CLINICAL CASE
Dr. Kristian Grimm
A 48-year-old female patient presented with persistent pain in the region of tooth 36. The symptoms occurred despite ongoing endodontic treatment. Clinically, there was pronounced tenderness to percussion, but no swelling or fistula formation. Cone beam computed tomography (CBCT) revealed an extensive periapical osteolysis at the distal root, along with a fine hairline crack in the same root.
After thorough patient consultation regarding treatment options, the tooth was carefully extracted. Simultaneously, socket and ridge preservation were performed using cancellous maxgraft® +HyA – an allogeneic bone substitute material combined with hyaluronic acid. No membrane was used to cover the bone graft, only mattress suture. Postoperative healing was uneventful.
Ten weeks after extraction, an implant (diameter 5.2 mm, length 10 mm) was placed. The primary stability exceeded 35 Ncm, allowing for early prosthetic restoration.
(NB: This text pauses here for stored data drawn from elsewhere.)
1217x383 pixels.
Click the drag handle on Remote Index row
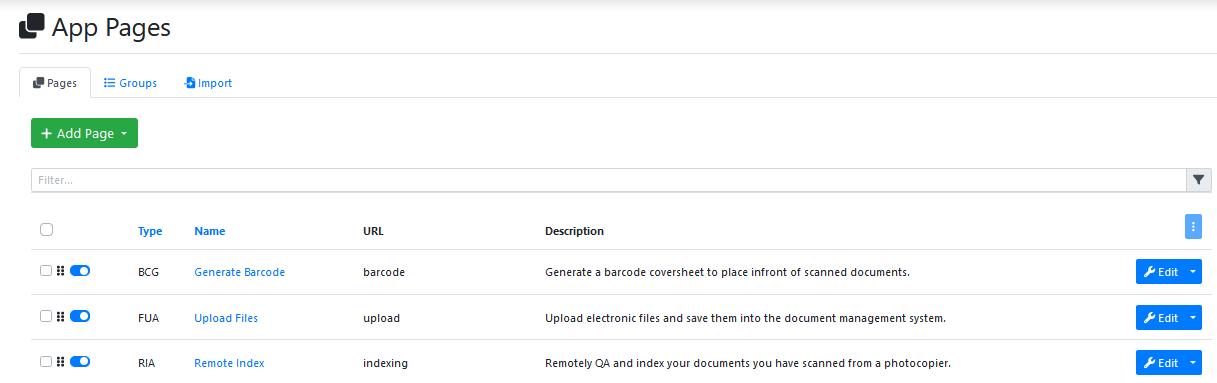tap(61, 362)
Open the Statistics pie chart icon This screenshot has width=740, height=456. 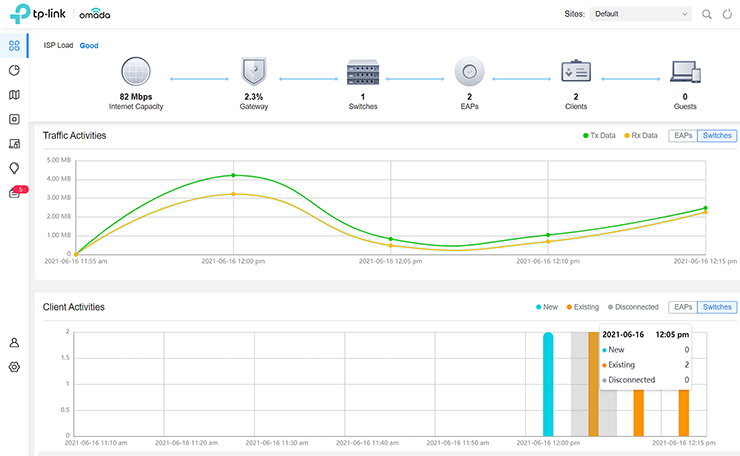point(14,71)
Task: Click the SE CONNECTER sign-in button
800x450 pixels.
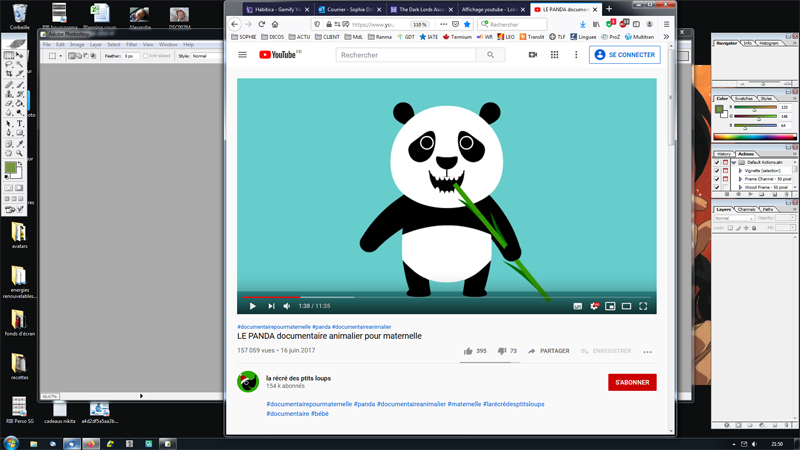Action: pyautogui.click(x=624, y=55)
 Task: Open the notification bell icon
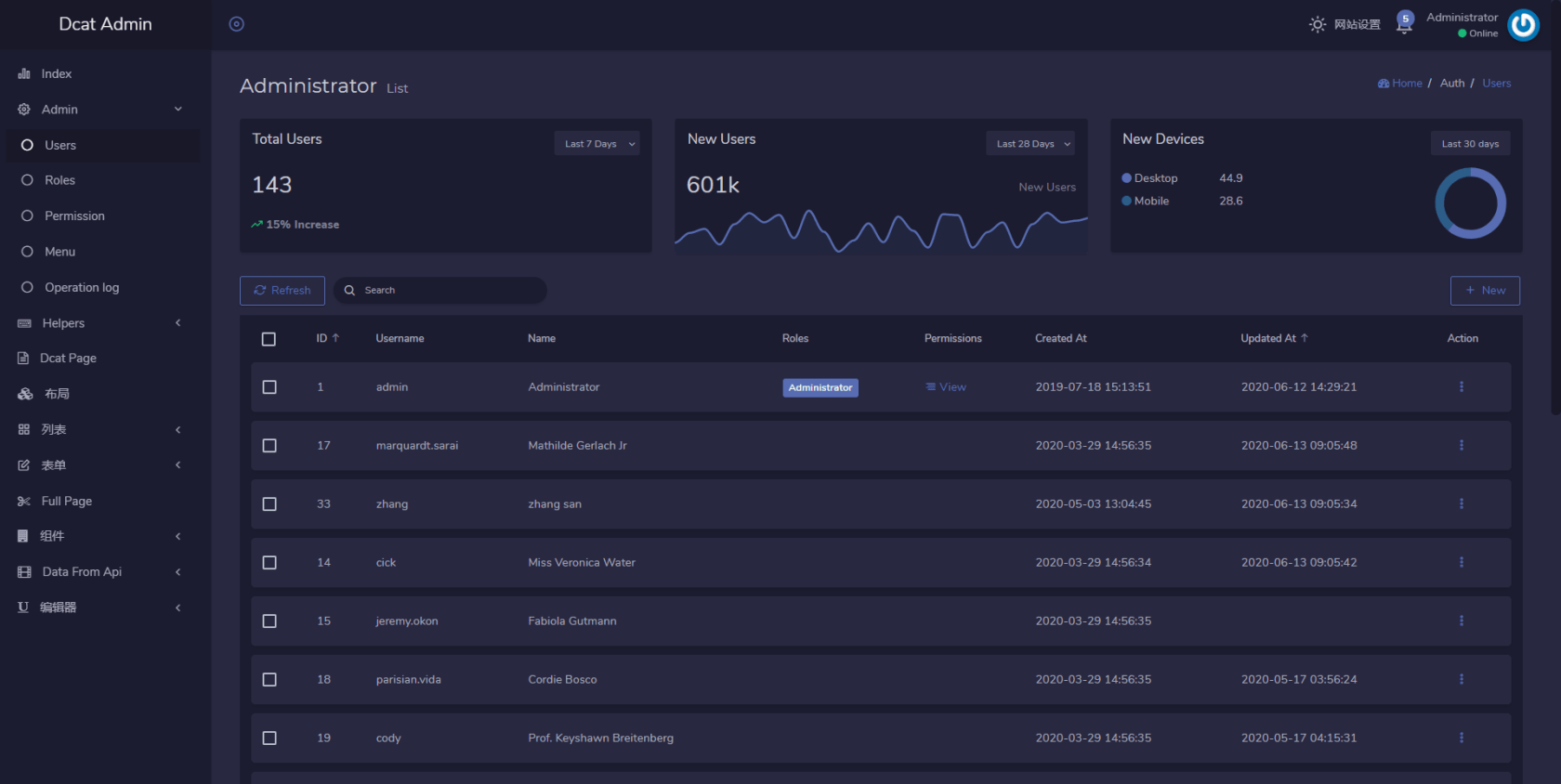click(1404, 24)
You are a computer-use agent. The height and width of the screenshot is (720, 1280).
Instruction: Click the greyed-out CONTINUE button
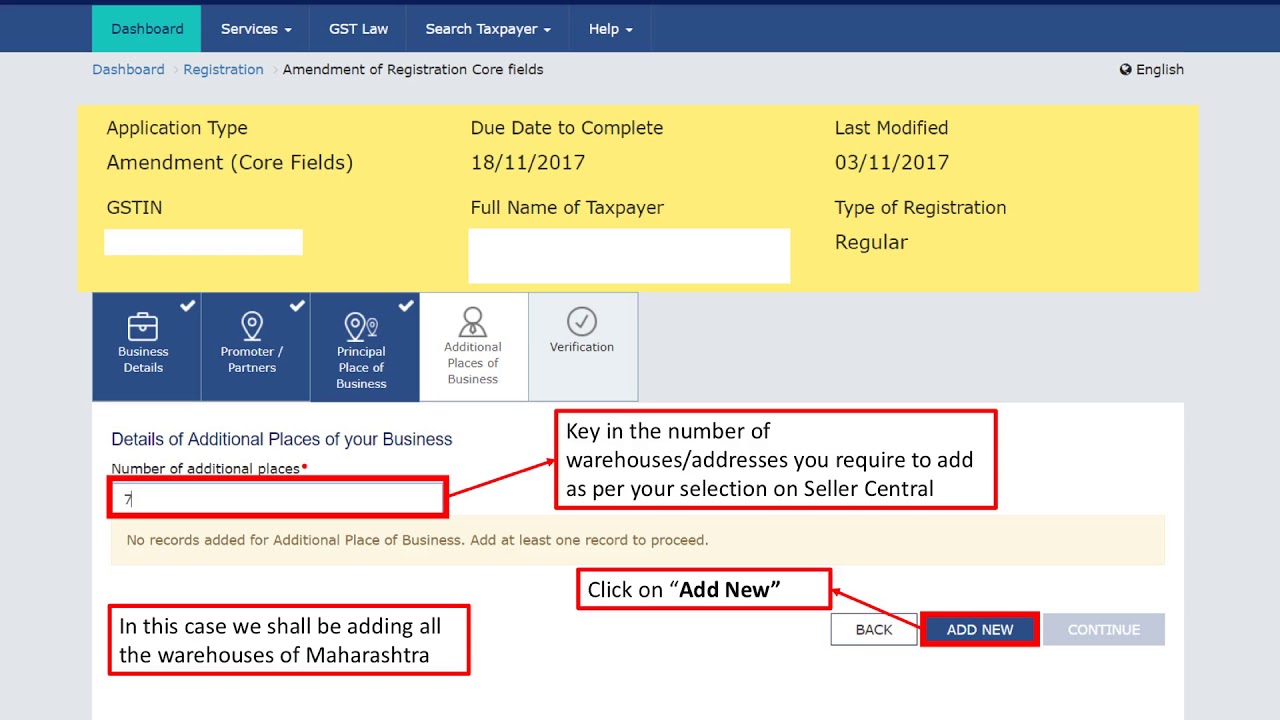(1103, 630)
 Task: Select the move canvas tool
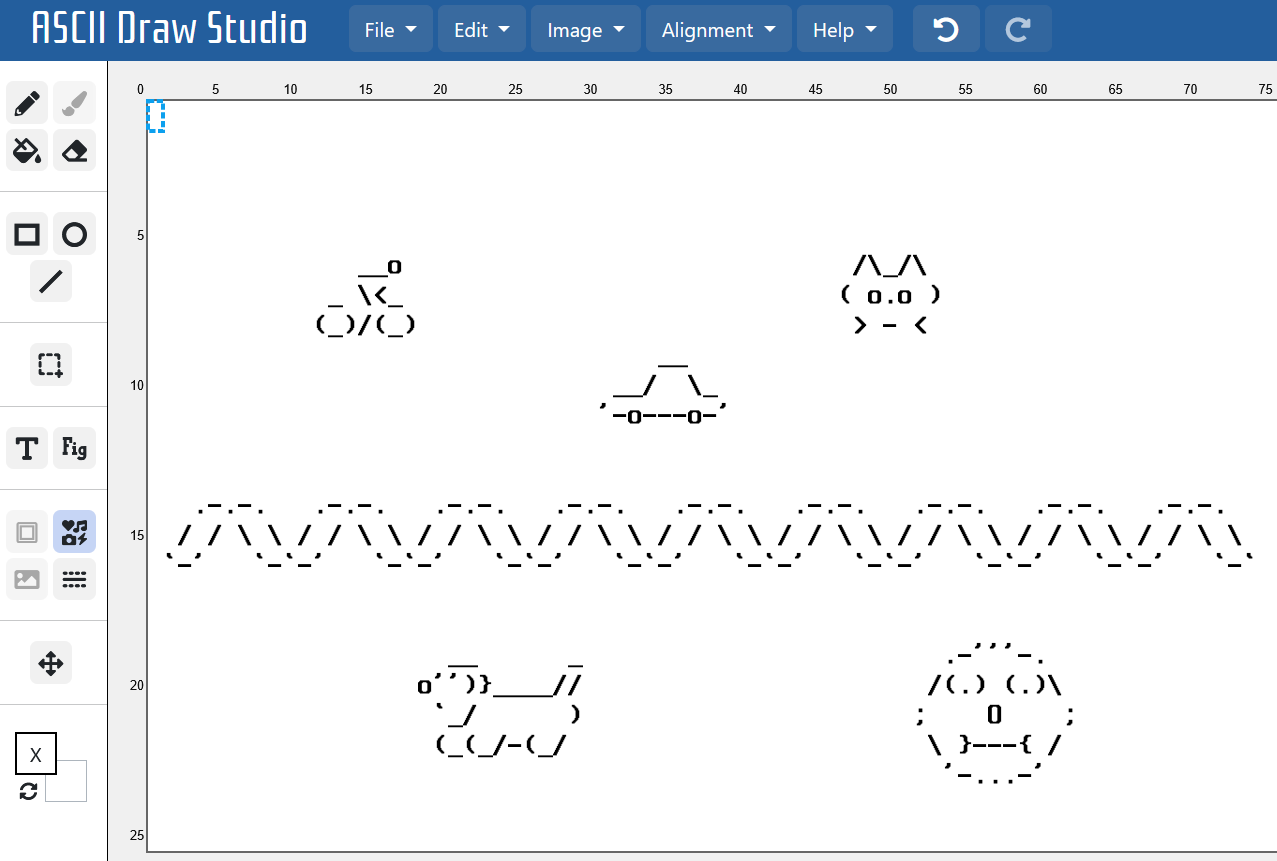click(51, 662)
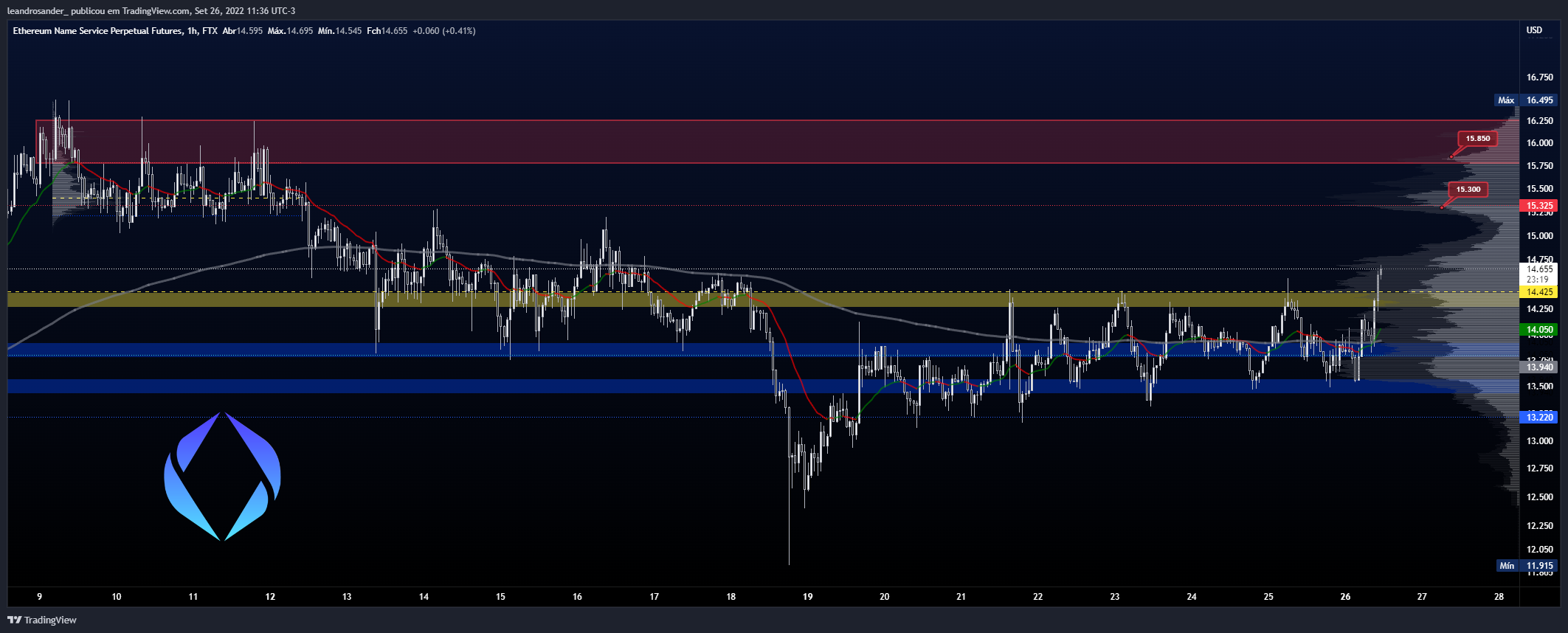Viewport: 1568px width, 633px height.
Task: Select date 19 on the time axis
Action: click(x=808, y=597)
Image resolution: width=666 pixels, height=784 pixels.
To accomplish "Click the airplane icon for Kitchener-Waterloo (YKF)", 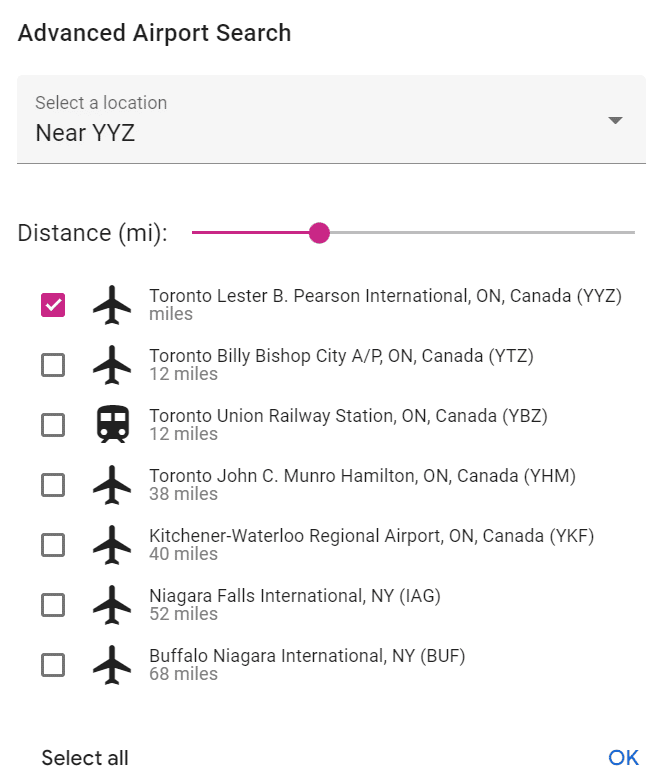I will (x=112, y=545).
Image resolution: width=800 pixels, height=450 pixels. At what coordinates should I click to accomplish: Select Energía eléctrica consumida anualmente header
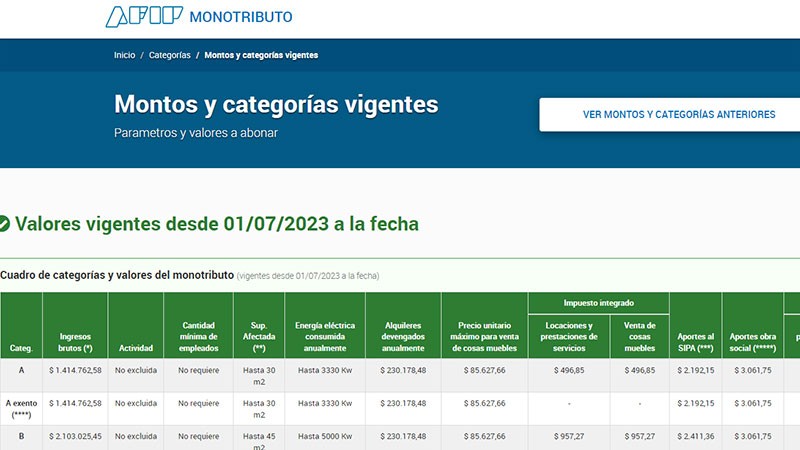point(325,337)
Eight weeks post-implantation, the final restoration was completed using a screw-retained crown, fabricated chairside with the CEREC system.
Conclusion:
This case highlights the importance of comprehensive diagnostics in patients with persistent symptoms during endodontic treatment. Early detection of a root fracture using advanced imaging enabled targeted treatment planning. The combination of socket preservation, timely implant placement, and digital chairside restoration resulted in a functionally and aesthetically successful outcome with minimal treatment time.